ACTIVITY - Please set down only the lines from the one containing "Resources (678, 56)" through the end of the entries below, exactly, minus any pictures.

┌────────

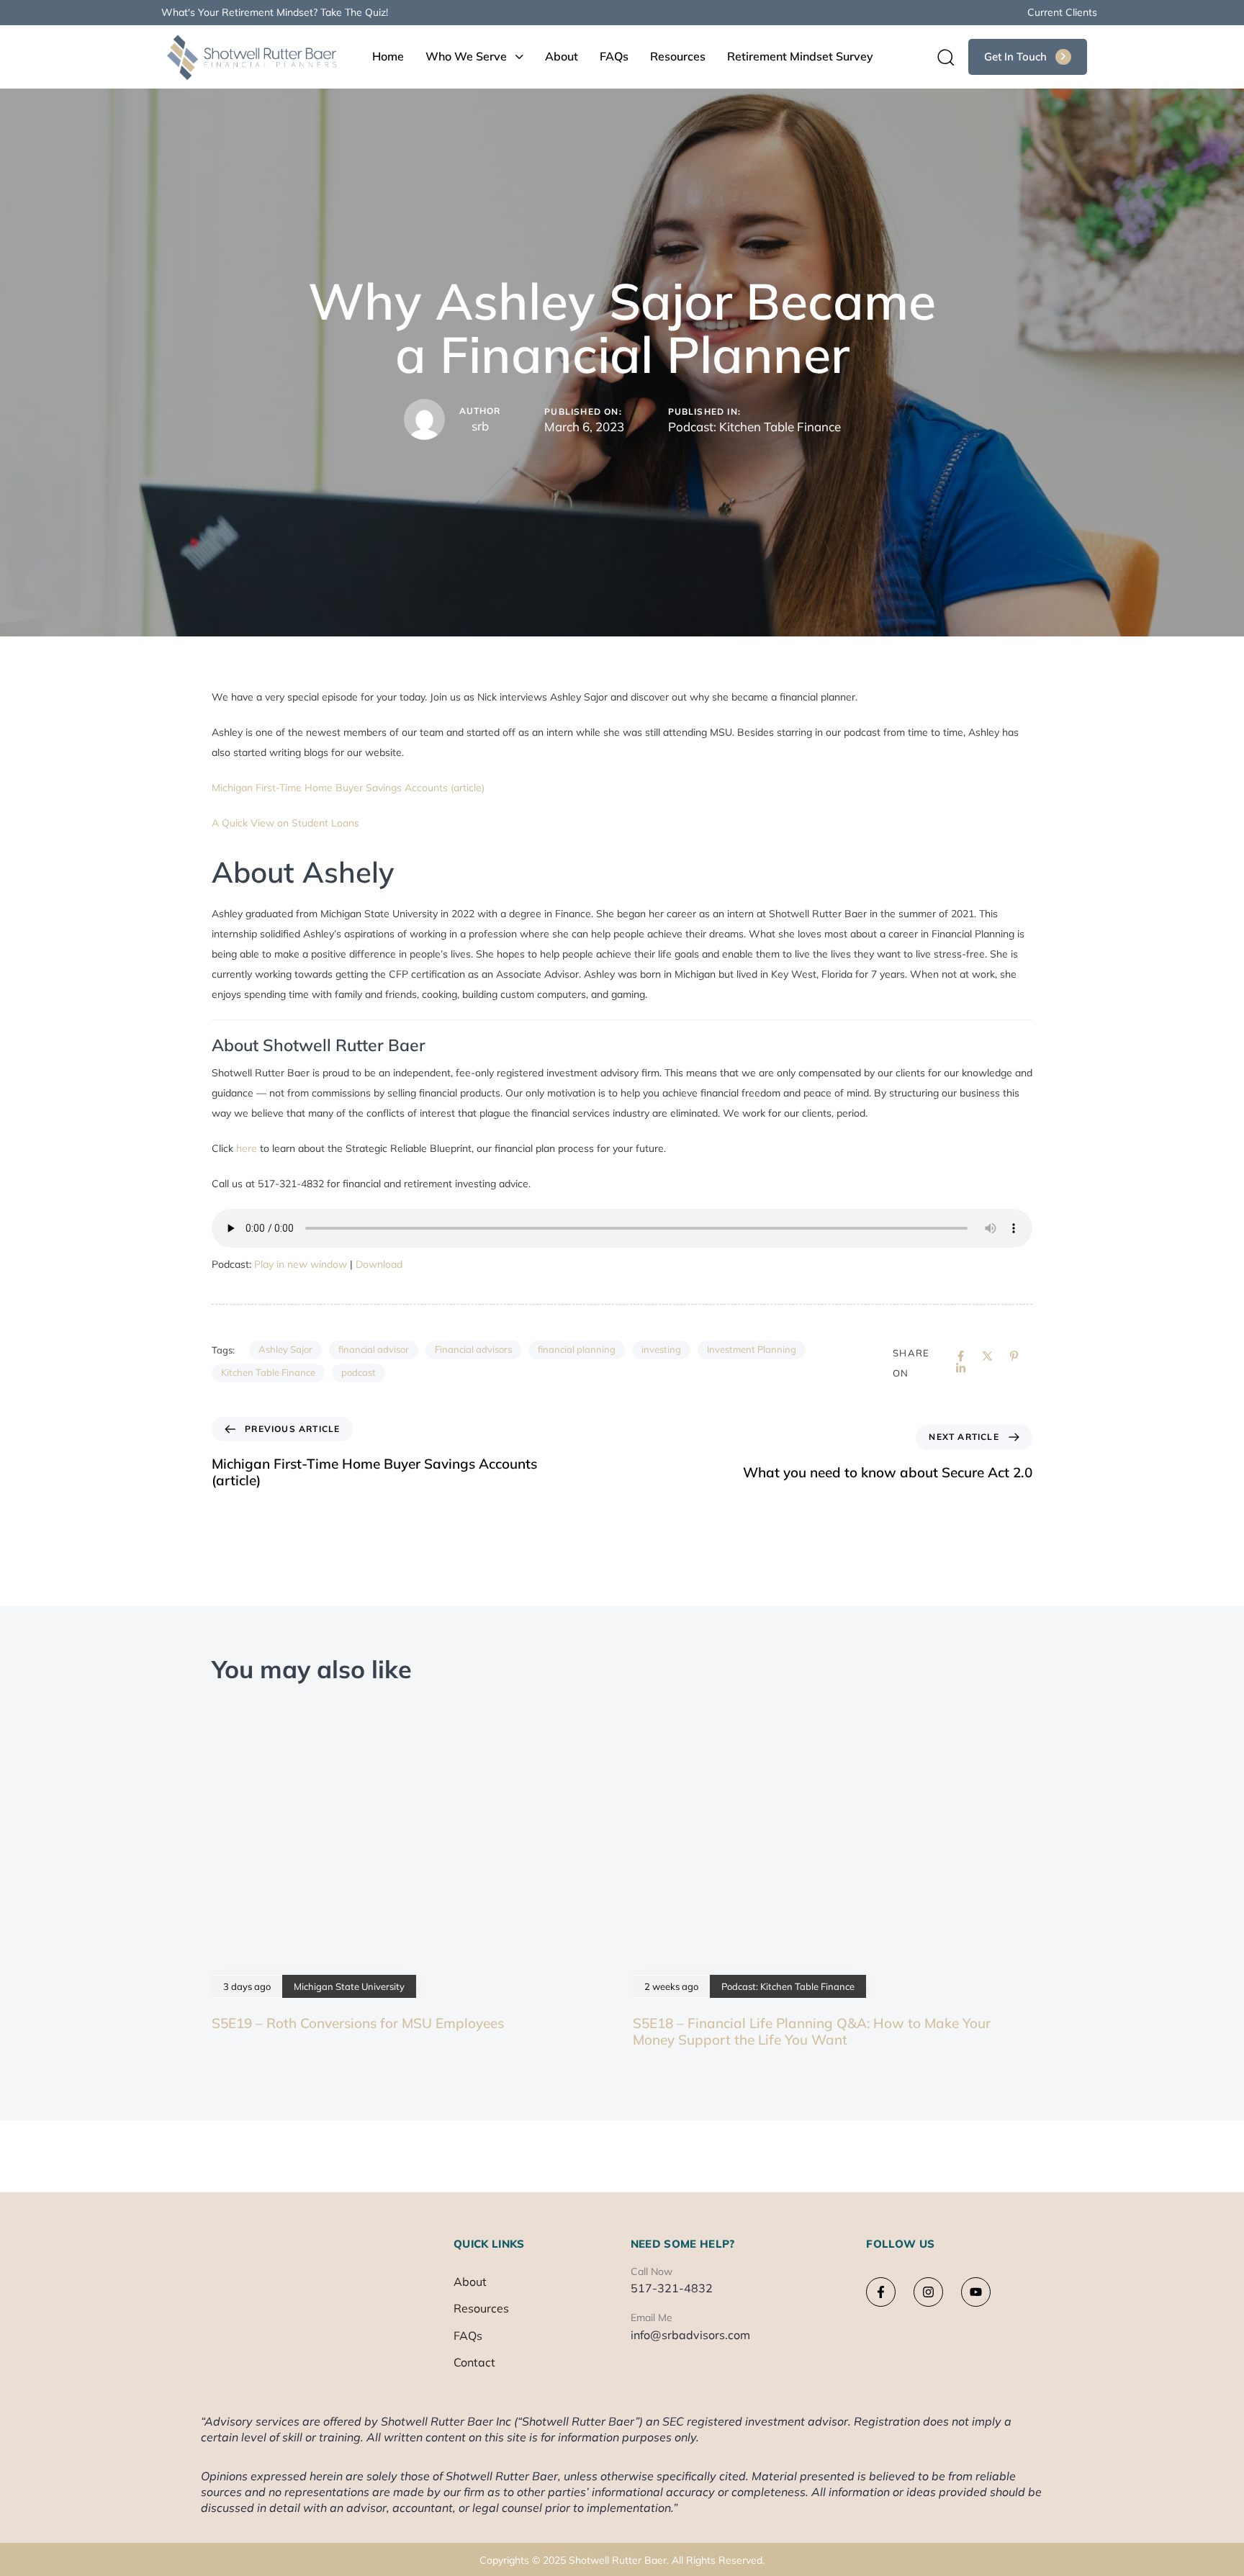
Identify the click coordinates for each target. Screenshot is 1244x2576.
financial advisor (373, 1349)
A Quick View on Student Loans (285, 822)
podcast (358, 1372)
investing (661, 1349)
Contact (474, 2362)
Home (388, 56)
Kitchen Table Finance (268, 1372)
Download (379, 1264)
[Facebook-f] (881, 2292)
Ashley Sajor (285, 1349)
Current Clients (1062, 12)
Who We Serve (466, 56)
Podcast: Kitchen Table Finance (754, 426)
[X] (987, 1356)
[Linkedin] (960, 1368)
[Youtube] (976, 2292)
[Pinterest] (1014, 1356)
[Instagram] (928, 2292)
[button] (941, 57)
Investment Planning (751, 1349)
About (561, 56)
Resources (678, 56)
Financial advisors (473, 1349)
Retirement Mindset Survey (800, 56)
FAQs (614, 56)
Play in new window (300, 1264)
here (248, 1148)
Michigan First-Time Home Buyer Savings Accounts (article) (348, 787)
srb (480, 425)
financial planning (577, 1349)
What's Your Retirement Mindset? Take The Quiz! (274, 12)
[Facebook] (960, 1356)
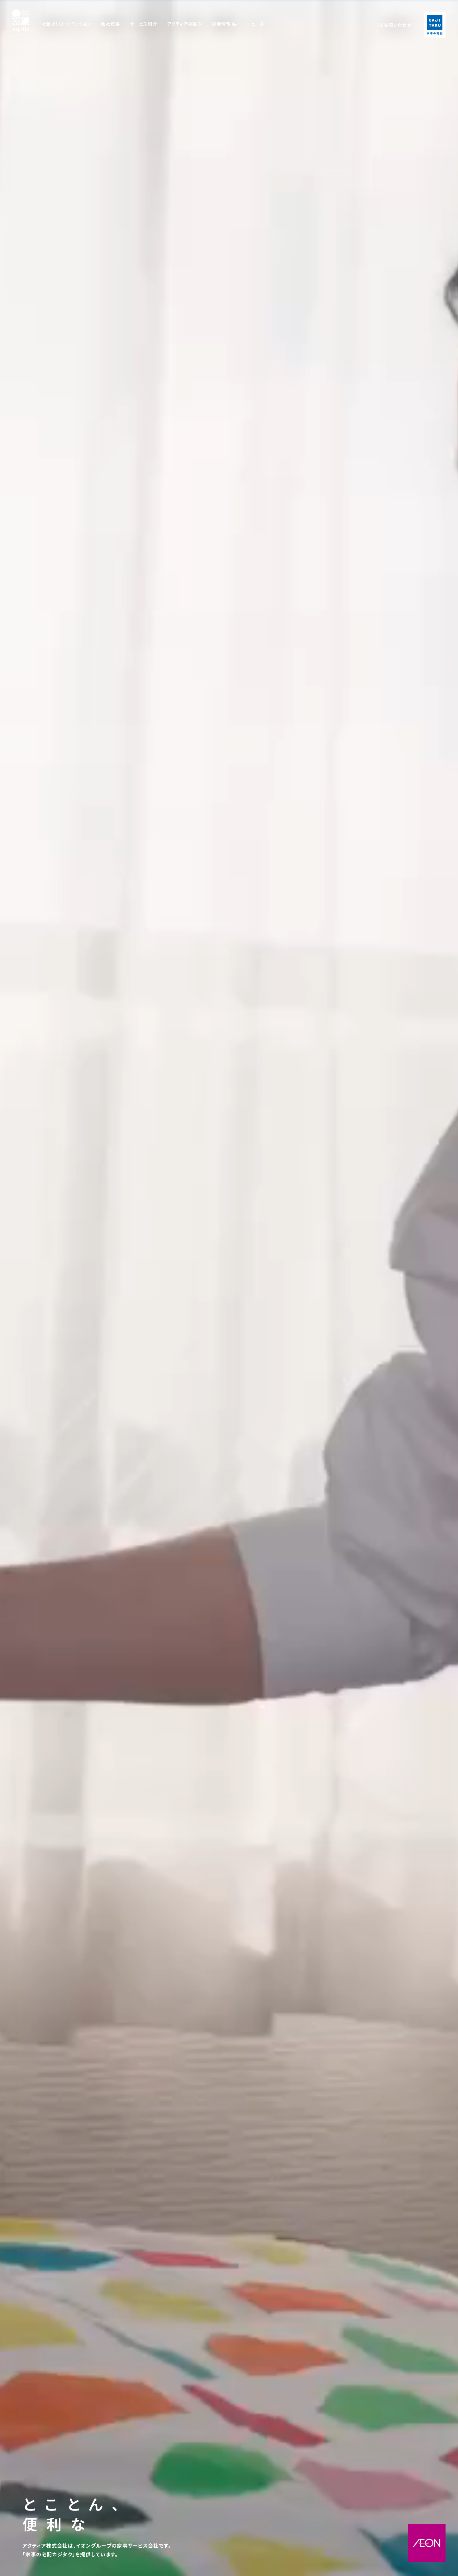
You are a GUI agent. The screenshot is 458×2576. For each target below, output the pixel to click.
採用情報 (221, 24)
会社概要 (110, 24)
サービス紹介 (143, 24)
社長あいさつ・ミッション (66, 24)
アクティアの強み (184, 24)
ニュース (255, 24)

└────────

RESPONSE -
Resources (678, 56)
Financial advisors (473, 1349)
Retirement Mindset Survey (800, 56)
FAQs (614, 56)
Play in new window (300, 1264)
here (248, 1148)
Michigan First-Time Home Buyer Savings Accounts (article) (348, 787)
srb (480, 425)
financial planning (577, 1349)
What's Your Retirement Mindset? Take The Quiz! (274, 12)
[Facebook] (960, 1356)
You are a GUI agent. The screenshot is 458×2576. For each target below, output the pixel to click.
採用情報 (221, 24)
会社概要 (110, 24)
サービス紹介 (143, 24)
社長あいさつ・ミッション (66, 24)
アクティアの強み (184, 24)
ニュース (255, 24)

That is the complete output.